After you’ve created a JSON Schema, the JSON Validate application validates a JSON document against that Schema, as shown in Figure 5-4.

json 05in04
Figure 5-4. Valid Speakers Schema on jsonvalidate.com

To validate the JSON document against the Schema, do the following:

  1. Paste the JSON document and Schema into the JSON Validate application.

  2. Remove all id fields from the Schema because they’re not needed.

  3. Click the Validate button to validate the document.

NPM modules on the CLI: validate and jsonlint

But sometimes you don’t have good internet connectivity, so it’s great to have tools that run locally. Plus, if you have sensitive data, it’s safer to run examples on your machine from the command-line interface (CLI). The validate module is the Node.js equivalent of the jsonvalidate.com site. To install and run it, follow the instructions in Appendix A (see “Install npm Modules”).

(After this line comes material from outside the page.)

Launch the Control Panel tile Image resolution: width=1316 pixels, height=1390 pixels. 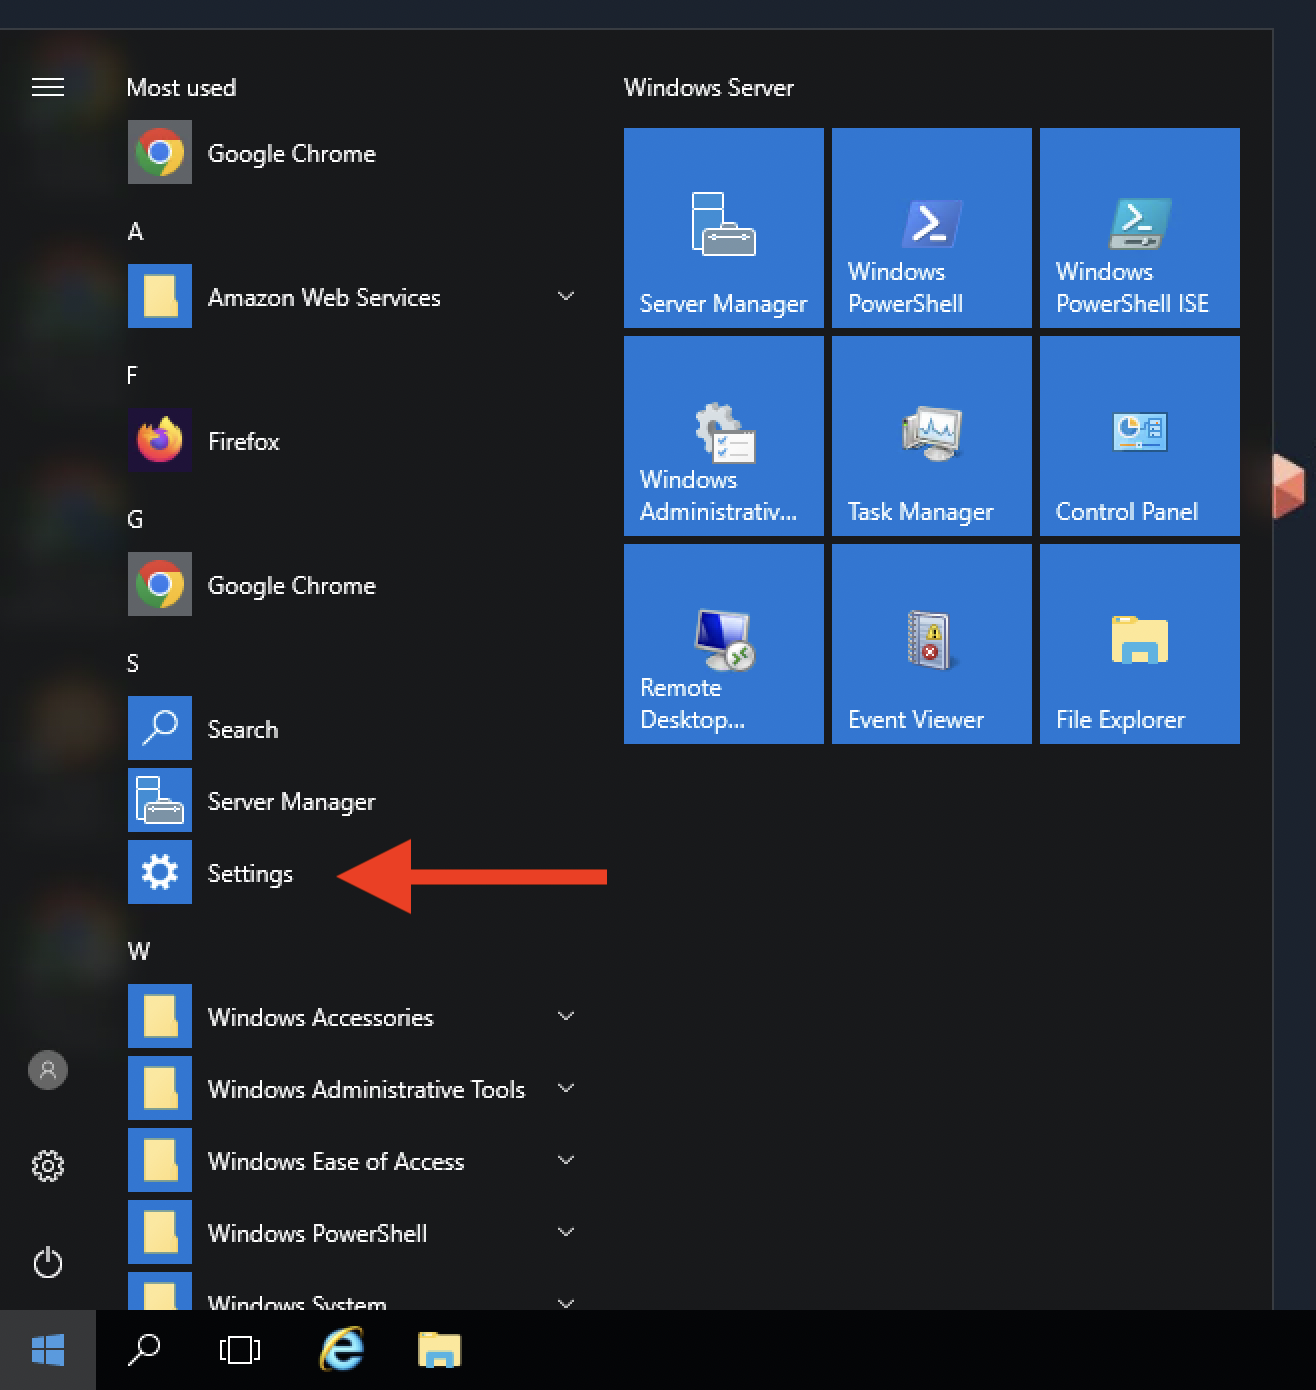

Both jsonvalidate.com and validate are part of the Using JSON Schema site (a great Schema resource), which can be found on GitHub. You’ve already seen the JSONLint site in Chapter 1, but you can also use JSONLint from the command line by using the jsonlint Node.js module. To install and run it, follow the instructions in Appendix A (see “Install npm Modules”).

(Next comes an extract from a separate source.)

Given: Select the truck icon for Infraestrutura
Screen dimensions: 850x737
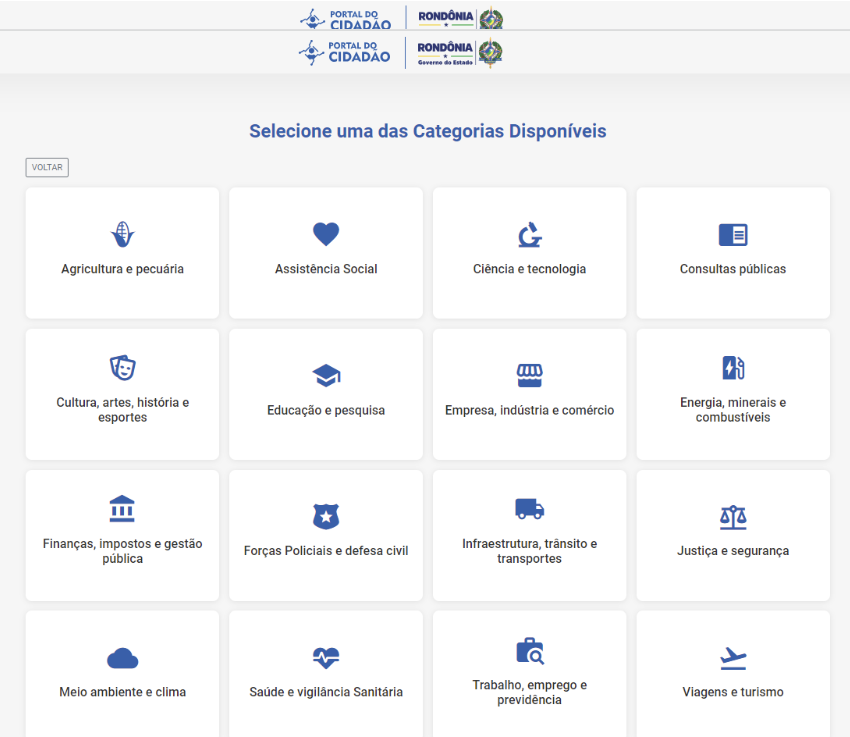Looking at the screenshot, I should (530, 509).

I’ve used jsonlint only for syntactic validation, but if you run jsonlint --help from the command line, you’ll notice that it can also do semantic validation with a Schema. For more information, see the jsonlint documentation on GitHub.

We’ll leverage validate from the command line to work through the examples.

Core Keywords

Here are the core keywords in any JSON Schema:

$schema

Specifies the JSON Schema (spec) version. For example, “$schema": "http://json-schema.org/draft-04/schema#" specifies that the schema conforms to version 0.4, while http://json-schema.org/schema# tells a JSON Validator to use the current/latest version of the specification (which is 0.4 as of this writing). Using the latter of these two options is risky because some JSON Validators default to a previous version, so an earlier version (and not the current/latest) version will be used. To play it safe, always specify the version so that you (and the JSON Validator) are sure about the version you’re using.

type

Specifies the data type for a field. For example: "type": "string".

properties

Specifies the fields for an object. It contains type information.

Basic Types

The document in Example 5-3 contains the basic JSON types (for example, string, number, boolean) that you’ve seen before.

Example 5-3. ex-2-basic-types.json
{
  "email": "larsonrichard@ecratic.com",
  "firstName": "Larson",
  "lastName": "Richard",
  "age": 39,
  "postedSlides": true,
  "rating": 4.1
}

JSON Schema uses the same basic data types as the Core JSON data types from Chapter 1 (string, number, array, object, boolean, null), but adds an integer type that specifies whole numbers. The number type still allows both whole and floating-point numbers.

The JSON Schema in Example 5-4 describes the structure of the preceding document.

Example 5-4. ex-2-basic-types-schema.json
{
  "$schema": "http://json-schema.org/draft-04/schema#",
  "type": "object",
  "properties": {
    "email": {
      "type": "string"
    },
    "firstName": {
      "type": "string"
    },
    "lastName": {
      "type": "string"
    },
    "age": {
      "type": "integer"
    },
    "postedSlides": {
      "type": "boolean"
    },
    "rating": {
      "type": "number"
    }
  }
}

In this example, note the following:

  • The $schema field indicates that JSON Schema v0.4 rules will be used for validating the document.

  • The first type field mentioned indicates that there is an Object at the root level of the JSON document that contains all the fields in the document.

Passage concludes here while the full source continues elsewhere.